O Papa Francisco nessa viagem colocou ênfase na ação, lembrando que os princípios, em si mesmos, podem se tornar estéreis se não inspirarem orientações práticas. Talvez por isso o Papa tenha encorajado algo que pode parecer surpreendente: disse aos jovens para agitar as ruas, agitar as diocese, disse que queria uma Igreja que saísse às ruas, que abandonasse o mundano, o conforto e o clericalismo, que deixemos de nos fechar em nós mesmos. Se a isso se junta o otimismo de Francisco, entende-se a rápida aceitação que sua figura tem. Sempre que ele lançou um desafio, o acompanhou de um convite à esperança.

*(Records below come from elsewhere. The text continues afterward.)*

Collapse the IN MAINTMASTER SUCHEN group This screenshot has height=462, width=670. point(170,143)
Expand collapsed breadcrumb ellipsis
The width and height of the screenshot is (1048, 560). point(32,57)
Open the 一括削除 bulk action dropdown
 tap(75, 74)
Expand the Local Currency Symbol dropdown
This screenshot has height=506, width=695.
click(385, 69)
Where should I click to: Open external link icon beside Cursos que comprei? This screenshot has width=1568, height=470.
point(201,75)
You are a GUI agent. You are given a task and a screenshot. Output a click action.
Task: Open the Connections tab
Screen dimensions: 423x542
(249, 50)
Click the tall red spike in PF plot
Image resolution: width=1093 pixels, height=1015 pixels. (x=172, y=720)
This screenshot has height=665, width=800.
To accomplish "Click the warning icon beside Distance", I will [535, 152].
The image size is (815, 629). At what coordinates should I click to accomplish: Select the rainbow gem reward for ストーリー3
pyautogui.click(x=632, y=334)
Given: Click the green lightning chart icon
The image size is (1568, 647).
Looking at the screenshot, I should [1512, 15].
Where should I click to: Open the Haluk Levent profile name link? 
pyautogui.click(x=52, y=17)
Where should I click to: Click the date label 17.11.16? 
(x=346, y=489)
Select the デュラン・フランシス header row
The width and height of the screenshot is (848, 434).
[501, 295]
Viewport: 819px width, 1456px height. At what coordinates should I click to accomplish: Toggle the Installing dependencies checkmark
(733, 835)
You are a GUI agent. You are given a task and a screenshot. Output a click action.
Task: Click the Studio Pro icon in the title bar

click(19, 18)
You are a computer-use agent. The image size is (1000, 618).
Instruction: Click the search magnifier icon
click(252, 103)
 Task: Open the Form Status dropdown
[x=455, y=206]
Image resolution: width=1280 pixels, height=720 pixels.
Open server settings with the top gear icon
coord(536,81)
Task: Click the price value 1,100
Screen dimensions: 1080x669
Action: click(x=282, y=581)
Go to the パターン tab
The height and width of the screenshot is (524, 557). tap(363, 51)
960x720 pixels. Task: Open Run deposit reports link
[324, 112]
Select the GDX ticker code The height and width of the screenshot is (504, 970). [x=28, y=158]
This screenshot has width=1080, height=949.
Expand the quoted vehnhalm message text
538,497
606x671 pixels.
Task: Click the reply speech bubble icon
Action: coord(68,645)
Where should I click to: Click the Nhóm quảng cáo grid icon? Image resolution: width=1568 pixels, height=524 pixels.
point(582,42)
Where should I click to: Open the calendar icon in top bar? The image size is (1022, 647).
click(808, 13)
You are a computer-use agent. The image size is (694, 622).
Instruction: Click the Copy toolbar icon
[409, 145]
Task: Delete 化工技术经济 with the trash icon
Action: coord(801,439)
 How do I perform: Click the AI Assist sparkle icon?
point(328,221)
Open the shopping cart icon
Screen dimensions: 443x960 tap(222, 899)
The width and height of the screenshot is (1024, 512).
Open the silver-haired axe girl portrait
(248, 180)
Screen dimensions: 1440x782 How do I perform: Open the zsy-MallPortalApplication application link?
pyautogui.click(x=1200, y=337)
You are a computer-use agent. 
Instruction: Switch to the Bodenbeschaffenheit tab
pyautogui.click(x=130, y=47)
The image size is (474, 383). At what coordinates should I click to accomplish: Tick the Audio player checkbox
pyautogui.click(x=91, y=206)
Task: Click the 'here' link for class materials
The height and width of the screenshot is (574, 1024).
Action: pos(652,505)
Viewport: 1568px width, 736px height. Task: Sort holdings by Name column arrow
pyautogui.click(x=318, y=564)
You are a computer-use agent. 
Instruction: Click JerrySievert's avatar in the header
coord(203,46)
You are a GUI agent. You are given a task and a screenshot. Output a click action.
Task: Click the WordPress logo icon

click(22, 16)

A segunda questão dessa viagem era se os gestos de austeridade dentro do Vaticano – e os seus significados – se veriam no âmbito internacional. Ao que parece, o Papa levou a sério o que o ministro Gilberto Carvalho disse quando, resignado, lhe passaram a mensagem de que Francisco não queria carros blindados nem soldados com fuzis ao ser redor: “será então o povo brasileiro que protegerá a vida do Papa”.
A viagem ao Brasil transcende os limites geográficos. Ali o Papa lançou uma “teologia da inclusão”, que evite abandonar alguns como náufragos na periferia social.
A pessoa do Papa Francisco, sua mensagem simples e socialmente exigente, seu desprezo pelo politicamente correto e sua proximidade despertaram uma atenção inusitada pela Igreja católica.
O Wall Street Journal acaba de definir Bergoglio como “um verdadeiro animal político”, ajudado por um formidável “púlpito mundial”. A revista Time, ao dedicar uma capa ao Papa argentino, o qualifica como “o Papa do povo”. A Vanity Fair o proclamou “homem do ano”. A imprensa italiana vê o entardecer para vários esquemas no Vaticano, com uma “Igreja dos pobres” e uma teologia do trabalho em cena. Os jovens se entusiasmam com ele. Inclusive os italianos o preferem a ídolos como Valentino Rossi e Mario Balotelli. O fervor de 3 milhões de jovens em Copacabana não deixa dúvidas.